De-Tracking and school to work transition: Evidence from a German Secondary School Reform

About this Session

Time

Thu. 16.04. 12:00

Room

Speaker

Early tracking can reinforce educational inequalities by limiting upward mobility, particularly for students from disadvantaged backgrounds, in particular those with a migration background. In Germany, students have traditionally been divided into three distinct school tracks at an early age, resulting in low educational mobility. Around 2010, eight of the sixteen German federal states responded by restructuring their secondary school systems: they merged lower-tier schools (Hauptschule and Realschule), thereby replacing the traditional three-tier structure with a two-tier system. While previous studies have examined the effects of similar reforms on academic performance, we focus on their impact on educational attainment and transitions into employment and post-secondary education.
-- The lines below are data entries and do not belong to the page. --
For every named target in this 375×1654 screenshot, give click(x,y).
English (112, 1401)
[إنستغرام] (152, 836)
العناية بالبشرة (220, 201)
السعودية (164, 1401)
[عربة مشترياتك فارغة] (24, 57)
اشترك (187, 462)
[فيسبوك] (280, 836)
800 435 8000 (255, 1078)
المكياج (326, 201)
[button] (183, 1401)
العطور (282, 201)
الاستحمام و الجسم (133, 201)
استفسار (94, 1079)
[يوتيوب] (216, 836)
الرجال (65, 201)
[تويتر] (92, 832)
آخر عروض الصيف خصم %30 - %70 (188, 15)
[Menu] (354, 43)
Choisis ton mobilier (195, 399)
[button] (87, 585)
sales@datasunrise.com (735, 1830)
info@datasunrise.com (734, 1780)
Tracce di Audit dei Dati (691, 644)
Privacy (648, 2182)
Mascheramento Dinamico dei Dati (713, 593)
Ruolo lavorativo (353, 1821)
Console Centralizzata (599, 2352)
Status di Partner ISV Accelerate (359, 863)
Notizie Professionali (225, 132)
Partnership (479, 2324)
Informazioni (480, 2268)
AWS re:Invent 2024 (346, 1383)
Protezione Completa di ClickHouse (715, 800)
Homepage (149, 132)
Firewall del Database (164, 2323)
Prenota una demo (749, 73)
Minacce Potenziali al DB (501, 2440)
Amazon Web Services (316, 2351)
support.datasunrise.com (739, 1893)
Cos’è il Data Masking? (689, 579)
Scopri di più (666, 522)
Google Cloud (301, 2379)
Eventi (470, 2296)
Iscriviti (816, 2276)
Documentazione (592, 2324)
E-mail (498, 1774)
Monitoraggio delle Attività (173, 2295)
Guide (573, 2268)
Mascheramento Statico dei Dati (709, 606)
Our analysis exploits variation in the timing of reform implementation at the school level and applies a difference-in-differences design using rich administrative social security data. The data cover more than 100,000 students and link their education and employment histories to 186 post-reform schools. We find that the educational attainment of migrant students improves following the reform: the share of students leaving school with only the most basic degree declines by 3.6 percentage points, corresponding to a 16 percent reduction. Despite these gains in school-leaving qualifications, effects on school-to-work transitions 10 years after secondary school enrolment (at age 20/21) remain limited. Migrant students spend more days in training after the reform, a result mainly driven by disadvantaged migrants from welfare-dependent households, but vocational training participation, employment rates, and wages remain unaffected. By providing causal evidence on the effects of detracking, our findings contribute to the broader debate on educational mobility and offer important insights for policies aimed at reducing structural inequalities in education and the labor market.